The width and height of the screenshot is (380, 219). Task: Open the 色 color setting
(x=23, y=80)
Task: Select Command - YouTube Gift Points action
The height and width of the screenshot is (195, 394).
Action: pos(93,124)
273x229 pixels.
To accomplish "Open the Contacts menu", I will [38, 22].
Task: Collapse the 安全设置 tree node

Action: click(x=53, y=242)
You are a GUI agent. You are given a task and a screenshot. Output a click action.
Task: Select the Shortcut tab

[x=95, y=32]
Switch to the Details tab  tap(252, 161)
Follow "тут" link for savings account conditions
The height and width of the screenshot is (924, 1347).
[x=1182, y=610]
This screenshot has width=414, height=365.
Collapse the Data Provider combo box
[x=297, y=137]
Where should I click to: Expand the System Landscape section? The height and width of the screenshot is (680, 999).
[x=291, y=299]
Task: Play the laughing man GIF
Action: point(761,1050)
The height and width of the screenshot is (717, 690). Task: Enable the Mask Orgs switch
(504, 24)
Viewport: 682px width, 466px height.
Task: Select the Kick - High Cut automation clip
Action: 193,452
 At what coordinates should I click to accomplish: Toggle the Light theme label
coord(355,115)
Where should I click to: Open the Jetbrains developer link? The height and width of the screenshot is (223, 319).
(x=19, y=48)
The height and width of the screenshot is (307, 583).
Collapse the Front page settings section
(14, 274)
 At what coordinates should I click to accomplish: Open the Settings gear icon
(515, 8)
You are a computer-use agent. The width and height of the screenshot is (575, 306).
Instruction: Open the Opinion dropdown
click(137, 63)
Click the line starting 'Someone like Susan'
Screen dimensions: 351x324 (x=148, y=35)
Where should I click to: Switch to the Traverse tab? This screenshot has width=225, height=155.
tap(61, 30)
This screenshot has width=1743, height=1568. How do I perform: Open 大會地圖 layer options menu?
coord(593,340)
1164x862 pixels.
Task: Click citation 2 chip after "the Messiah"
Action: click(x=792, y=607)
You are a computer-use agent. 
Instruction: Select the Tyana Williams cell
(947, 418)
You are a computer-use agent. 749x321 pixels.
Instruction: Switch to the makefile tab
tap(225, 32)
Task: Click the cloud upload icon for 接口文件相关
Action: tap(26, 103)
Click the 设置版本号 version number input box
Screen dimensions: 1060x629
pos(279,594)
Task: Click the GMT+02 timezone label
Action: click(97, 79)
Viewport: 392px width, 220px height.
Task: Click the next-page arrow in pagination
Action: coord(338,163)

○ ○ ○ ○ ○

Count lines above containing "agent" and report only the total.

4